Bisbee-based father-daughter punk band The Exbats have dropped another winner with their '60s-inspired, resplendent fourth album Kicks, Hits and, Fits.
Producer Matt Rendon and the newest addition to the team, bass player Bobby Carlson, aided in the process of creating this vibrant pop-punk release, which makes the album a series of raw emotion told through song. The duo, consisting of Inez and Kenny McLain, strips bare with their latest addition as they talk about stories of love and struggle.
"We tried to find something that was moving and personal and real," Kenny said, "We wanted to capture something that is universal and that might touch base with us and other people about the nature of loving someone."
The Exbats have been a band for more than a decade, ever since Inez started playing drums at 10 years old, and performing her first gig at 12 in their former home of Portland. Not only did the band give the father and daughter duo a mutual interest, it brought them closer together than ever.
Throughout 2012 and 2013, they went by the stage name The Numbats, but when they moved to Arizona in 2014, they officially transformed into The Exbats. The was signified by their 2014 release Last of The Numbats" And although it might seem counter-intuitive to be making punk music with one's parent, The Exbats maintain both chemistry and chaos.
On the new album, Inez's soft vocals mix with intense drums and bass in the opener "You Don't Get It, You Don't Got It." The track, which Kenny describes as reminiscent of The Monkees' discography, captures the essence of the album. "Funny Honey," the second tune and Inez's favorite track in the record, adds a funky upbeat sound with doo-wop style vocals, which is comparable to ABBA's "Honey Honey" with the same style of fun summer love.
However, they are also not afraid to get raw and personal with songs like "Wet Cheeks" and "Good Enough For You".
Inez and Kenny say they don't aim to become rich and famous from their work, but to have a real human connection with their audience; this idea carries into their writing process. Kenny says that they are constantly writing all the time, which allows for much of their feelings to shine through in these songs. They estimate they wrote about 40 songs for this album.
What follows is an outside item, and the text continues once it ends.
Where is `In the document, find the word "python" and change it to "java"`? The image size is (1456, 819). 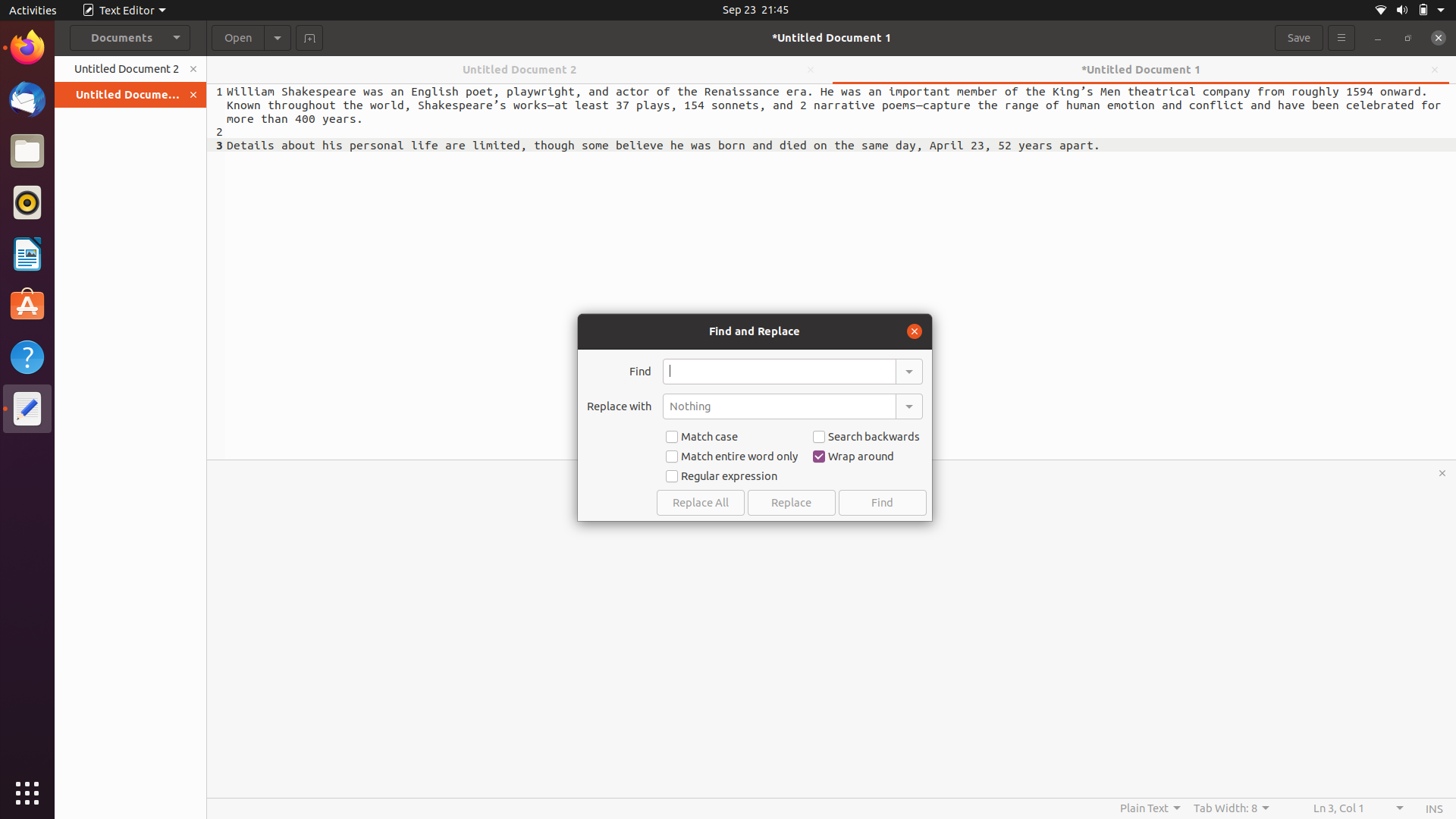
In the document, find the word "python" and change it to "java" is located at coordinates (779, 371).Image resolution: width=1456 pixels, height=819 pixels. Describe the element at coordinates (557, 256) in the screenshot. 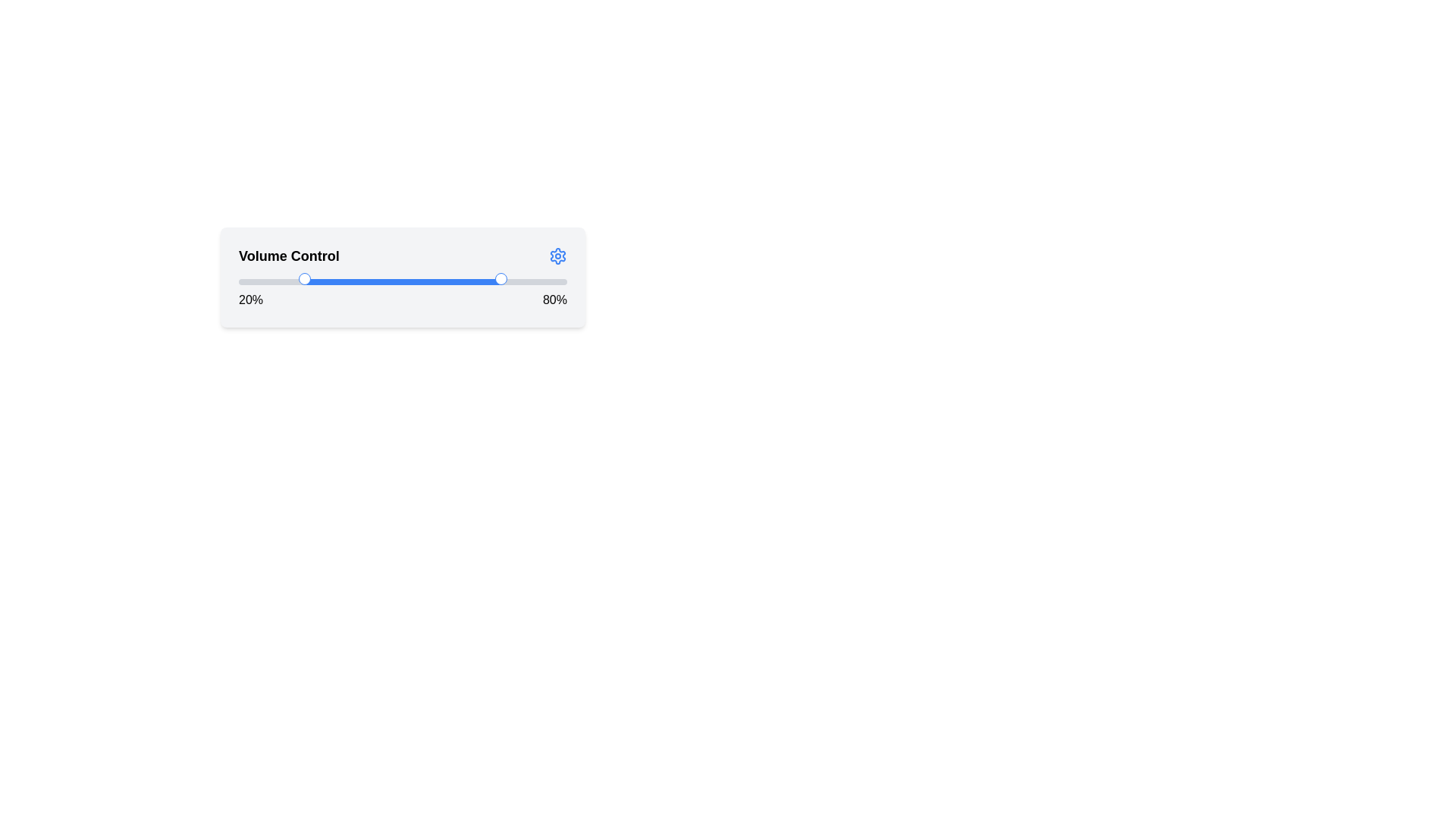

"I usually act as the editor," Inez said. "My dad writes a lot of solo songs that are just fantastic... But they're just not what we're about sometimes and that's where I step in to decide which songs fit the band."
One of the songs, "Doorman," recounts a time The Exbats were set to play at a bar. Inez, being underage, was denied entrance even though her father was with her and she had already gone inside to set up her drums. In a Ramones-style delivery, the lyrics express rage: "You're such a fucking hero/I'm under 21/I don't want to be here/This place is never fun/I wanna fight!" "We don't leave a lot to the imagination," Inez said. "We're not afraid to let people know about our personal experiences."
Kick, Hits and, Fits is their first album with bassist Carlson, which they symbolize with the drawing of three feet on the album cover. Ed Briggs, a good friend of the Exbats, drew the feet, while the background images were done by the band members and their significant others. Kenny explains that he drew inspiration from the late Andy Warhol for the album cover.
"I wanted to take that '60s fashion illustration style of Andy Warhol and bring it into now," Kenny said.